Find A Local Need. Then, fill it.
Sit down with your teen to brainstorm problems you have witnessed in your community. Is there something your child could do to fill the void?
If you still need some ideas, try these areas:
- Help the Homeless – Search for local soup kitchens, food drives, and battered women’s shelters. Could your teen organize a dollar store shopping trip to collect items for the needy?
- Utilize a Love for Animals – Reach out to local animal shelters. Your teen could offer to play and walk the shelter residents. If your child is handy with wood, could they build a cat climbing post or dog houses?
- Spend Time With The Elderly – Reach out to nursing homes and elderly communion clubs. Could your child bring small holiday gifts to give to its residents? Could your computer whiz teen teach a class in computer skills to the elderly?

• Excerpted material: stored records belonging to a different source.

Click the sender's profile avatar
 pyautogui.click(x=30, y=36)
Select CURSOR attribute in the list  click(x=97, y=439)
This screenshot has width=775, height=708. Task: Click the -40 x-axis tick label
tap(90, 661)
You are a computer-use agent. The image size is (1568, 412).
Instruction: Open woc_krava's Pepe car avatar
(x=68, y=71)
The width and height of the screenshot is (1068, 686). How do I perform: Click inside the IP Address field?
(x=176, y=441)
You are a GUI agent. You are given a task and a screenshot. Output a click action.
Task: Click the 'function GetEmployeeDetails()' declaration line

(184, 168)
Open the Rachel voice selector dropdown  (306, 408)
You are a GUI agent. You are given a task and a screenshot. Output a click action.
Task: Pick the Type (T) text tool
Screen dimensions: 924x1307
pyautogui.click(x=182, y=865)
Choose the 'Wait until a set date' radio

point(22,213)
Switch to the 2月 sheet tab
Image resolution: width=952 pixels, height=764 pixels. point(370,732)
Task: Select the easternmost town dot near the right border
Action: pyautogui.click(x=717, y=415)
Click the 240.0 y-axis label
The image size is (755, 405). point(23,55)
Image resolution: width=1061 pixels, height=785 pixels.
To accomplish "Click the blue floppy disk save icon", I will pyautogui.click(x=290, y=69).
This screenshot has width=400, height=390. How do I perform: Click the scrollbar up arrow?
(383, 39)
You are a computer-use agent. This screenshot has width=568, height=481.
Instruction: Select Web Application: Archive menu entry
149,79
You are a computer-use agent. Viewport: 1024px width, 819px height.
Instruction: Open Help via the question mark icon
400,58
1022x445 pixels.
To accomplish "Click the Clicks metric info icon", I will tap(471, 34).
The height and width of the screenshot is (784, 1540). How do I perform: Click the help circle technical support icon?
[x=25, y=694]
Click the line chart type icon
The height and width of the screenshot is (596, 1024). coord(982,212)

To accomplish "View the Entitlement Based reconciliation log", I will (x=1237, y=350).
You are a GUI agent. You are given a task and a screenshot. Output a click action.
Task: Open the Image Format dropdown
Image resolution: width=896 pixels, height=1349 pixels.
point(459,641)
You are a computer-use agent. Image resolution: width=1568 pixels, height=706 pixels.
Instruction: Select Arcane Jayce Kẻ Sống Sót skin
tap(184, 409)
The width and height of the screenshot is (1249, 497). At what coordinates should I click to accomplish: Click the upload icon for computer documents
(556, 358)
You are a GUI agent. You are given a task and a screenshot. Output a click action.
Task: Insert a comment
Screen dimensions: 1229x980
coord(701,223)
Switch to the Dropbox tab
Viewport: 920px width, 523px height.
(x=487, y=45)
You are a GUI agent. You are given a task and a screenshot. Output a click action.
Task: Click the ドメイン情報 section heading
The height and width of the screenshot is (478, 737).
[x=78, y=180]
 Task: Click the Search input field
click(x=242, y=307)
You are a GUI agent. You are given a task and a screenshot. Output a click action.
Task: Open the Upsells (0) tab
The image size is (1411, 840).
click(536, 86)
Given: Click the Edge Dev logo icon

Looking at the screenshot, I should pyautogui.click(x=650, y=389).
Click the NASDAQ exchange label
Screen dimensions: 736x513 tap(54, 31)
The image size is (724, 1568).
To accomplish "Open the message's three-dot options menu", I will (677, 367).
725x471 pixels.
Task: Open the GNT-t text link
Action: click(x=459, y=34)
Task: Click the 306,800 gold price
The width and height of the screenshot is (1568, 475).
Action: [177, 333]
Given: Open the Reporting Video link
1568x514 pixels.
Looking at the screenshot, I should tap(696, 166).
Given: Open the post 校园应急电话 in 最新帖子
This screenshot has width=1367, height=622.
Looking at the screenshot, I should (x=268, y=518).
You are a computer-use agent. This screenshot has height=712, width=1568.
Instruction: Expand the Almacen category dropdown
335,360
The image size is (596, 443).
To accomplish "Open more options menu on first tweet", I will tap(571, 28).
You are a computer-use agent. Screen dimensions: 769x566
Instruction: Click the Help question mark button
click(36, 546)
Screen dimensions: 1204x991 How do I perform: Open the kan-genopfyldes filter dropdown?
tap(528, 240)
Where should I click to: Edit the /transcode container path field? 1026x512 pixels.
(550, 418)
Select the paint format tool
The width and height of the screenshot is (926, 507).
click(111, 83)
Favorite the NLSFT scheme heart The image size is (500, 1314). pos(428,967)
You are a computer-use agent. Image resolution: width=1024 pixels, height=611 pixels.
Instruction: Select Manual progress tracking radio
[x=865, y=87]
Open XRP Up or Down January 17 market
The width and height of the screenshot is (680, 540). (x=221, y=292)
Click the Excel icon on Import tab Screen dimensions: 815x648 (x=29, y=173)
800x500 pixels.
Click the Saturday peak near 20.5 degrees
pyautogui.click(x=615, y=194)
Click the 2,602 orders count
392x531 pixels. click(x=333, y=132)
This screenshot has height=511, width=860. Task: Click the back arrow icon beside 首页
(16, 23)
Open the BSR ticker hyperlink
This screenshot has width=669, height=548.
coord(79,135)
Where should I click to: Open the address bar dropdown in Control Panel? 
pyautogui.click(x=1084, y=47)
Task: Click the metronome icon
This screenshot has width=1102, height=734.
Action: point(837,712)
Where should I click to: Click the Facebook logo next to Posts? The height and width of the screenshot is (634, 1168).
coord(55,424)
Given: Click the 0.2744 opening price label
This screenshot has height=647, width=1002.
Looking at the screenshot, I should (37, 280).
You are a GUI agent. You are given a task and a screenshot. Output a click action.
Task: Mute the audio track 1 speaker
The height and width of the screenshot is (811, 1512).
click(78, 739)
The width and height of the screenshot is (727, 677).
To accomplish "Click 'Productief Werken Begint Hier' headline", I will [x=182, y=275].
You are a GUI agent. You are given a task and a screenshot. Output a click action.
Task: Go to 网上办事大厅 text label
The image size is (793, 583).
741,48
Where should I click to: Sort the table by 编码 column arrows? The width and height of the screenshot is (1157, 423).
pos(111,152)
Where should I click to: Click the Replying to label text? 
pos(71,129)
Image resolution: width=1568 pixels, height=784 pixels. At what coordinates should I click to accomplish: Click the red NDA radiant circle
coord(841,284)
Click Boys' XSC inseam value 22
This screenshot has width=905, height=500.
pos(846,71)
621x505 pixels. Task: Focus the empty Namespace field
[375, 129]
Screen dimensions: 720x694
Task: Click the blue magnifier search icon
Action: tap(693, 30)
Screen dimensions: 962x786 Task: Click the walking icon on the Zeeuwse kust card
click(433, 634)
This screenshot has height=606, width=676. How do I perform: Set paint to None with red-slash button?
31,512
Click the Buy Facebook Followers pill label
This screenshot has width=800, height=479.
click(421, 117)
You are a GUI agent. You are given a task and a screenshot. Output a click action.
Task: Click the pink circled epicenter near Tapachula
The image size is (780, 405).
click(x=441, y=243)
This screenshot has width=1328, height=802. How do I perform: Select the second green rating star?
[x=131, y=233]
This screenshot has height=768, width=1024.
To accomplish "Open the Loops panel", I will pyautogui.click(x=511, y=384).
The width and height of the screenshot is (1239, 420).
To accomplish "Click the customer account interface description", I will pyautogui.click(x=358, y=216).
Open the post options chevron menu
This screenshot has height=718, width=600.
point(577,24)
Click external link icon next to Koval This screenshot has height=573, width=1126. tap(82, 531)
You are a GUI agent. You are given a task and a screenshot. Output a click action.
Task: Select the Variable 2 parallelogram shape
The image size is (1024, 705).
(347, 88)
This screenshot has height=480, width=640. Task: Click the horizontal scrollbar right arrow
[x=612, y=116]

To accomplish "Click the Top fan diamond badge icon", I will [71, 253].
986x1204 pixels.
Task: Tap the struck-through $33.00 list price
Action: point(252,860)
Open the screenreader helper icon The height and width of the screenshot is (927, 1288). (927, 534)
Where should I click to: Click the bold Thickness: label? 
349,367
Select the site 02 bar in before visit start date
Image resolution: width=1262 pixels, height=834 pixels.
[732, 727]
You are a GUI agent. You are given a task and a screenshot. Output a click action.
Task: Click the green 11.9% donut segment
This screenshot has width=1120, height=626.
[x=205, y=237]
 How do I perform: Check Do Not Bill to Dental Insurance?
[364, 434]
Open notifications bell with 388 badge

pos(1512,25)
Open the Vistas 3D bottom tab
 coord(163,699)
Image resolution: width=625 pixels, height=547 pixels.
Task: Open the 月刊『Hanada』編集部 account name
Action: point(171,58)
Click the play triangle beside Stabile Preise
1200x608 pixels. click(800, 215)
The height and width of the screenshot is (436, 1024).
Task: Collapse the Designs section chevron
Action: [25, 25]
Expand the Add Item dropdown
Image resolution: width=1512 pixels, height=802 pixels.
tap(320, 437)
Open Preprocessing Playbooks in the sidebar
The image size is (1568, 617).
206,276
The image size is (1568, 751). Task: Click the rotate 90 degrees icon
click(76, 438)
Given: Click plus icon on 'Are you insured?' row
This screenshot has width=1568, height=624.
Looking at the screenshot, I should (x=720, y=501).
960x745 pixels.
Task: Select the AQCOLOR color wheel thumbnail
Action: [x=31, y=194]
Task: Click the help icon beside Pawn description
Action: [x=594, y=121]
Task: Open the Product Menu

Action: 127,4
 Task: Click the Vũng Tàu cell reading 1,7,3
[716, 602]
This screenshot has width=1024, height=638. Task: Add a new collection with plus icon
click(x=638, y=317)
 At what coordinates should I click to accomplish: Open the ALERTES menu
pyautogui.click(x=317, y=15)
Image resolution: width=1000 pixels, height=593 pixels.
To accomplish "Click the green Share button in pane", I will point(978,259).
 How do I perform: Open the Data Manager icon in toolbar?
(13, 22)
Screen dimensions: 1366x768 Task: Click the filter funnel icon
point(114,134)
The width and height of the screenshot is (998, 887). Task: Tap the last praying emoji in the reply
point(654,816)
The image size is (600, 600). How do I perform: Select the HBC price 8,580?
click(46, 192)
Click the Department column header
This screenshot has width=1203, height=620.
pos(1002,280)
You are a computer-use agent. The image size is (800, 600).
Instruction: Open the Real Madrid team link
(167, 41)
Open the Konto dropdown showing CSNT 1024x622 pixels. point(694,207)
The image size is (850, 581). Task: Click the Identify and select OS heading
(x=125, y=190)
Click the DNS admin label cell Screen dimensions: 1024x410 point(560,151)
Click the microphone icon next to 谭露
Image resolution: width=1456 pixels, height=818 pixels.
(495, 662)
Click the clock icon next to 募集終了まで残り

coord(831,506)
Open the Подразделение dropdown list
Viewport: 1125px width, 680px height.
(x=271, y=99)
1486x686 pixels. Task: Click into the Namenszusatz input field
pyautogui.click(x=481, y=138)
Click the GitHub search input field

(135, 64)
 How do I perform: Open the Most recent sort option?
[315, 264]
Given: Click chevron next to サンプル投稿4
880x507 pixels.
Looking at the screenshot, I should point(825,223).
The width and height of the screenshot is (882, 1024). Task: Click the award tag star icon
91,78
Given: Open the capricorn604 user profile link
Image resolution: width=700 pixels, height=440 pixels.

Could your child build bird feeders to place outside nursing home windows?
- Help Underprivileged Children – Does your child play a sport? Maybe they could offer to teach underprivileged children their sport or organize games and sporting events for children in poverty. Could they teach a skill or a craft?
- Offer Up Services At A Library – Contact your local library. Could your child help catalog or organize the libraries holdings? If your teen loves history, many libraries are taking up historical records, newspaper, and heirloom indexing projects. Your teenage could even organize social media campaigns to further the library’s outreach programs.
- Get Involved With a Charity – If there is a particular issue your teen seems interested in, see if a charity exists. Contact the charity and see if there is an area in which your teen could offer services or a program they could help raise funds for.
Being involved in your community is important for all age groups. It can be even more important for teens. Volunteer service not only makes your child feel proud of what they have accomplished, but it also helps to beef up college admission applications and is often a requirement for graduation.
If your high school student is enjoying what they are accomplishing, and having fun all the while, they will be more likely to be continue their volunteer activities throughout adulthood.
And that’s really our final goal — to raise mature, wonderful, and compassionate adults. Help your high school student turn their passions and hobbies into a volunteer activity. Be sure to hear their thoughts and ideas!
What tactics are you using to get your high school student more involved in his or her community? Where do you think your teen could help in his or her community?